Dow, S&P 500 e Nasdaq caem à medida que os preços do petróleo sobem para mais de US$ 100 por barril

As bolsas dos EUA caíram na segunda-feira, depois de os preços do petróleo terem ultrapassado a marca dos 100 dólares por barril, devido aos receios de um conflito prolongado no Médio Oriente, com os principais países a reunirem-se para resolver as restrições ao fornecimento de petróleo.
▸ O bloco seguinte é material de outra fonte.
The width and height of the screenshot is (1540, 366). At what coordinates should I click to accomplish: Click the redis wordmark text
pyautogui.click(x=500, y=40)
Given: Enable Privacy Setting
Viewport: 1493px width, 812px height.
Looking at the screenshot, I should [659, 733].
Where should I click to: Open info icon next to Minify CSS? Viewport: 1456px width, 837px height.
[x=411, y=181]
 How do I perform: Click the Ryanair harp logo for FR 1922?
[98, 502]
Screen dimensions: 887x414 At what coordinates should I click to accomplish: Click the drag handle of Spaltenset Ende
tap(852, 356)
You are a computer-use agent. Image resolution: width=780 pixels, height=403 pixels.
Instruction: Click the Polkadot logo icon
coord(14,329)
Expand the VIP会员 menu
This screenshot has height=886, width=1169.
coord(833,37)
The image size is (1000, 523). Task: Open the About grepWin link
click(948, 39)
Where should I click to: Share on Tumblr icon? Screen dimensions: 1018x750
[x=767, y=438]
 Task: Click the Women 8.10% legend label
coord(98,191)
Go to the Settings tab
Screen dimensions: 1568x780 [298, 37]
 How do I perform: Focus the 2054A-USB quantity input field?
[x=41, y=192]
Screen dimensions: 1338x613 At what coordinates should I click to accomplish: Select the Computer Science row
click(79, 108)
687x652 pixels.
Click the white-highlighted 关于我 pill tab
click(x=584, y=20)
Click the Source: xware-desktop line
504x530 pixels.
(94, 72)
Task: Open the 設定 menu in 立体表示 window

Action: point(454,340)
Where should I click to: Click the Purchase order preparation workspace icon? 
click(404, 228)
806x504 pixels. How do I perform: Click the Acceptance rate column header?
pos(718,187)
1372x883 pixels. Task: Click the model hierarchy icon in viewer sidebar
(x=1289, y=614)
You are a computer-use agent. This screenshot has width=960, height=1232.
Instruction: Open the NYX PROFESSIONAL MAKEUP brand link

O Dow Jones Industrial Average (^DJI) caiu 0,8% depois que os futuros caíram mais de 1.000 pontos durante a noite. O S&P 500 (^GSPC) também caiu 0,8%, enquanto o Nasdaq Composite (^IXIC), de alta tecnologia, caiu 0,7%. Todos os três índices perderam mais de 2% nas negociações no início do expediente.

Os preços do petróleo caíram para máximos anteriores, depois de terem subido cerca de 25% no domingo, para 119 dólares por barril, atingindo níveis nunca vistos desde 2022. O salto ocorreu quando o conflito no Irão forçou os países produtores de petróleo a cortar a produção, já limitada pelo encerramento virtual do corredor marítimo do Estreito de Ormuz. O Kuwait confirmou cortes de produção não especificados, enquanto a produção no Iraque teria caído cerca de 70%.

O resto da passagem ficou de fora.